Conosco perfettamente i limiti del processo produttivo da one man band... non è come suonare...
Io sono abituato, dopo anni, a una troupe di una decina di persone ma talvolta capita di restare in 3 o 4 sul set e anche il semplice spostare una luce da un posto all'altro diventa faticoso e dispersivo come tempi...
Purtroppo (anche se io dico per fortuna, perché amo il lavoro di squadra) il cinema è un'opera collettiva...

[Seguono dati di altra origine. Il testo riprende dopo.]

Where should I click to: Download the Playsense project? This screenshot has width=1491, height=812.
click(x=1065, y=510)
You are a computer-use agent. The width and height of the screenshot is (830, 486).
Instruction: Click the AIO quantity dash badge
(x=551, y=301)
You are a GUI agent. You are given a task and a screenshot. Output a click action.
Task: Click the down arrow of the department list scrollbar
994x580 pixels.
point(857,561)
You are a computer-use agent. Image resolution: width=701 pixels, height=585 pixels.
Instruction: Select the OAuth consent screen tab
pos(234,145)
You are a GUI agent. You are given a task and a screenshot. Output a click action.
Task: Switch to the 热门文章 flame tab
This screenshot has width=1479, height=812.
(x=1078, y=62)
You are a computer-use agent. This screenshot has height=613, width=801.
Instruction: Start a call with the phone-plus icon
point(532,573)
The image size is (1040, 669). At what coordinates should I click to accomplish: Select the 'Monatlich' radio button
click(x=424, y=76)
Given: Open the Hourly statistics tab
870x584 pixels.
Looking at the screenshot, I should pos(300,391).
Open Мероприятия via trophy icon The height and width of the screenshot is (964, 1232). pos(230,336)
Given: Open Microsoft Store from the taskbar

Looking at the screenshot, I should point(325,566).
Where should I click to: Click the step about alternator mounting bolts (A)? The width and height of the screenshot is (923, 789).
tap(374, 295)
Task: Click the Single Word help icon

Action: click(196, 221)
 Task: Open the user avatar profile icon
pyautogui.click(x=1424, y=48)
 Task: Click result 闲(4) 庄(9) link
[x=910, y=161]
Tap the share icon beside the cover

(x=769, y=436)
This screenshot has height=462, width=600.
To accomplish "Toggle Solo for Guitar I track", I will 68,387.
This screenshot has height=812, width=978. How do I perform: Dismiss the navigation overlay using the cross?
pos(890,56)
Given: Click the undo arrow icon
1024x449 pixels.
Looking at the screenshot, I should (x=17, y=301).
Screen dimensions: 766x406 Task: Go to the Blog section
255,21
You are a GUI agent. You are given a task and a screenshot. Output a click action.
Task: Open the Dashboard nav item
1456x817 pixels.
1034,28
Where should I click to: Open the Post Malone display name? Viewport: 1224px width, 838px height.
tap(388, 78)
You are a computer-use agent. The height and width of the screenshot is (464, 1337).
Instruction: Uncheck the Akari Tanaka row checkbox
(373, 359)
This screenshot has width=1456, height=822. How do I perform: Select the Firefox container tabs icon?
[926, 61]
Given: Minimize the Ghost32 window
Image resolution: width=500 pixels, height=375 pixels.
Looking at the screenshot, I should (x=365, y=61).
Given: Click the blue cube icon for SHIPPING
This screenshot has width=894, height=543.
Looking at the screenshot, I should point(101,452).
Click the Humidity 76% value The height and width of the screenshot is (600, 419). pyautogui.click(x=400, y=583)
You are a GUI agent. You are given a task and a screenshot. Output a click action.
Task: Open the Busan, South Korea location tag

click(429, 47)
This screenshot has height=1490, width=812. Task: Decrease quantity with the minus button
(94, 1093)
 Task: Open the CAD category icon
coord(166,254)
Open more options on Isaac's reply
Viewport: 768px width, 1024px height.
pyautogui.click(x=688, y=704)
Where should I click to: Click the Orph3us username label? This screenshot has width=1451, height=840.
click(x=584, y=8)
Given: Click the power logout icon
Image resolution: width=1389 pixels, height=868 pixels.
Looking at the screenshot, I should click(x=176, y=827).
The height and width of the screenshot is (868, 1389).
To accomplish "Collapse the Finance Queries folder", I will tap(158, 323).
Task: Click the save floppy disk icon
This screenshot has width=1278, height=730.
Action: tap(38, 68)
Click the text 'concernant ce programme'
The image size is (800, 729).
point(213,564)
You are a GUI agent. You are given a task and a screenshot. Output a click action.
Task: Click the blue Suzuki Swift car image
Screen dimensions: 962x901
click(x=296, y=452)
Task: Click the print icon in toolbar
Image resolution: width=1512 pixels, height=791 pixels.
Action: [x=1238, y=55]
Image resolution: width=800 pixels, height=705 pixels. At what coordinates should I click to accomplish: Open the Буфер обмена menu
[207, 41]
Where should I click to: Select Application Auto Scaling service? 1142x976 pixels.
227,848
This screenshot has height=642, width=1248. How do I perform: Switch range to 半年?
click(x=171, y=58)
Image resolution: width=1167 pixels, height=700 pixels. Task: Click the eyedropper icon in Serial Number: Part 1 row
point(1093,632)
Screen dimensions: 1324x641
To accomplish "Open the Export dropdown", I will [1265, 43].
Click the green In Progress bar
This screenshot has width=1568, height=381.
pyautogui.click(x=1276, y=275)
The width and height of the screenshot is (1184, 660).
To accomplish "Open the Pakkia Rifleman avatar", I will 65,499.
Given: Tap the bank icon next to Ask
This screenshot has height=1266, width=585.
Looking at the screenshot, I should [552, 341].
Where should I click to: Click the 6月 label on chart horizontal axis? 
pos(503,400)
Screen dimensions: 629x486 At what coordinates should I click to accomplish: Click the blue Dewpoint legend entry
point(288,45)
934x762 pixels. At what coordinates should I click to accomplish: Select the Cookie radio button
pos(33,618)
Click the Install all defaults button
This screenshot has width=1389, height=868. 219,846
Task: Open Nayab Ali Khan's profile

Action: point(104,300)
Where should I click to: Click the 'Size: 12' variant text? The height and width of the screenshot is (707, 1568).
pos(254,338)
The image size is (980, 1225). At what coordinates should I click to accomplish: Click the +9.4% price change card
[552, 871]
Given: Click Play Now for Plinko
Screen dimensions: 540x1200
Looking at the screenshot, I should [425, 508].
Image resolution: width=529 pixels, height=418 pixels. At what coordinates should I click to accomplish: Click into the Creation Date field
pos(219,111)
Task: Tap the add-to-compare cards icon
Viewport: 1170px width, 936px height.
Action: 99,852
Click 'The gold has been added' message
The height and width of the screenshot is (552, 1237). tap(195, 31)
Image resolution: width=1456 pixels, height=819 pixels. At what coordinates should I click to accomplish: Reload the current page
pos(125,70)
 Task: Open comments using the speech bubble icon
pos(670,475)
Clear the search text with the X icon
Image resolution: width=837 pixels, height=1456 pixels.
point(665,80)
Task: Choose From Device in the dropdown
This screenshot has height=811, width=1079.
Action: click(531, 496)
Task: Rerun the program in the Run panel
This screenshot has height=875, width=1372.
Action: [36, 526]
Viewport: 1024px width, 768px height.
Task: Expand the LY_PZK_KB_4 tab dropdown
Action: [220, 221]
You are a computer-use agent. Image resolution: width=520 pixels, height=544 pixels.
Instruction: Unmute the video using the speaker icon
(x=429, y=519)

In Kubrick (che adoro) e Tarkovsky (che apprezzo) c'è una costruzione dell'immagine imbarazzante per almeno il 90% dei registi degli ultimi 20 anni... hanno realizzato, soprattutto il primo (anche per maggiore varietà di generi), veri e propri monumenti della 7ª arte che ancora oggi sono giustamente presi a modello... altri tempi, altri autori... mi bastano i 2 minuti d'apertura di 'Arancia Meccanica' a ricordarmi perché al cinema non vado più spesso come un tempo...
Marker realizzò qualcosa che definirei... una sciarada!!! Un po' Welles, un po' Bava sopperì con la sperimentazione la mancanza di budget... il tempo d'allora e d'oggi gli ha dato ragione... ma è pur sempre una sciarada... esperimento unico e irripetibile, una piccola scintilla di genio che appicca l'incendio dell'arte d'arrangiarsi... arte concettuale a 24fps...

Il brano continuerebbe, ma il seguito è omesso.